概要
文字列を比較するとき、
「大文字・小文字の違いは無視して、同じ文字列として扱いたい」
という場面はとても多いです。
Excel では、実は 「=(イコール)」による比較は、大文字・小文字を区別しません。
つまり、
Excelとexcel→ 同じ(TRUE)ABCとAbc→ 同じ(TRUE)テストとテスト→ 同じ(TRUE)ABCとABD→ 違う(FALSE)
という動きをします。
ここでは、初心者向けに「= を使った大小無視の文字列比較」を、
テンプレートと例題つきで丁寧に解説します。
=(イコール)による文字列比較の基本
基本構文
=A2=B2
- A2 と B2 が同じ文字列 → TRUE
- 違う文字列 → FALSE
そして 大文字・小文字は無視される のがポイントです。
例:
A2:Excel
B2:EXCEL
=A2=B2
結果 → TRUE(同じと判定)
大文字・小文字を無視した比較の特徴
EXACT との違い
| 比較方法 | 大文字小文字 | 空白の違い | 用途 |
|---|---|---|---|
= | 無視する | 違えば FALSE | ゆるい比較(一般的な一致判定) |
| EXACT | 区別する | 違えば FALSE | 厳密な比較(ID・コードなど) |
「大文字小文字を気にしない」なら、
=(イコール)で十分です。
IF と組み合わせて「一致/不一致」を表示する
TRUE/FALSE のままだと分かりにくい場合
A2 と B2 が同じなら「一致」、違うなら「不一致」と表示したい場合。
=IF(A2=B2,"一致","不一致")
- 大文字小文字の違いは無視
- 見た目でわかりやすい判定ができる
TRIM と組み合わせて「余計な空白を無視したい」場合
= は大文字小文字を無視しますが、
空白(スペース)は無視しません。
A2:Excel
B2:Excel(末尾に空白)
=A2=B2
→ FALSE(空白が違うため)
空白も無視したい場合は TRIM を使います。
=TRIM(A2)=TRIM(B2)
これで、
- 大文字小文字 → 無視
- 余計な空白 → 無視
という“ゆるめの比較”ができます。
LOWER / UPPER と組み合わせて「完全に大小無視」する方法
= はもともと大小無視ですが、
「比較前にすべて小文字化(または大文字化)して比較する」
という方法もあります。
例:両方を小文字にして比較
=LOWER(A2)=LOWER(B2)
例:両方を大文字にして比較
=UPPER(A2)=UPPER(B2)
この方法は、
「比較前に文字列を正規化したい」
という場面でよく使われます。
応用:部分一致と組み合わせる
大小無視のまま部分一致をしたい場合は FIND の代わりに SEARCH を使います。
SEARCH は大文字小文字を無視する関数です。
例:A2 の中に B2 の文字列が含まれているか判定
=ISNUMBER(SEARCH(B2,A2))
- 大文字小文字 → 無視
- 部分一致 → OK
文字列比較(大小無視)の“型”まとめ
大文字小文字を無視した完全一致
=A2=B2
一致/不一致の文字表示
=IF(A2=B2,"一致","不一致")
空白も無視した比較
=TRIM(A2)=TRIM(B2)
小文字化して比較(正規化)
=LOWER(A2)=LOWER(B2)
大文字化して比較(正規化)
=UPPER(A2)=UPPER(B2)
例題
問題1
A2 と B2 の文字列が 大文字小文字を無視して一致 しているかどうかを判定したいです。

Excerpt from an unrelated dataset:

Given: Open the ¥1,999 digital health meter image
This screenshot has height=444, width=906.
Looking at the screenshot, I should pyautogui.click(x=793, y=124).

TRUE / FALSE を返す式を書いてください。
=A2=B2
問題2
A2 と B2 が一致している場合は「一致」、
違う場合は「不一致」と表示したいです。
IF と = を使った式を書いてください。
=IF(A2=B2,"一致","不一致")
問題3
A2 と B2 の比較で、
大文字小文字だけでなく、余計な空白も無視したいです。
TRIM と = を使った式を書いてください。
=TRIM(A2)=TRIM(B2)
問題4
A2 と B2 を比較する前に、
両方を小文字に変換してから比較したいです。
LOWER と = を使った式を書いてください。
=LOWER(A2)=LOWER(B2)
問題5
A2 の中に B2 の文字列が含まれているかどうかを、
大文字小文字を無視して判定したいです。
SEARCH と ISNUMBER を使った式を書いてください。
=ISNUMBER(SEARCH(B2,A2))
大小無視の比較は、
=(イコール)だけで実現できるという点がとても便利です。
ID のゆるいチェック、名前の比較、入力ミスの検出など、
実務での出番が非常に多いので、ぜひ使いこなしてください。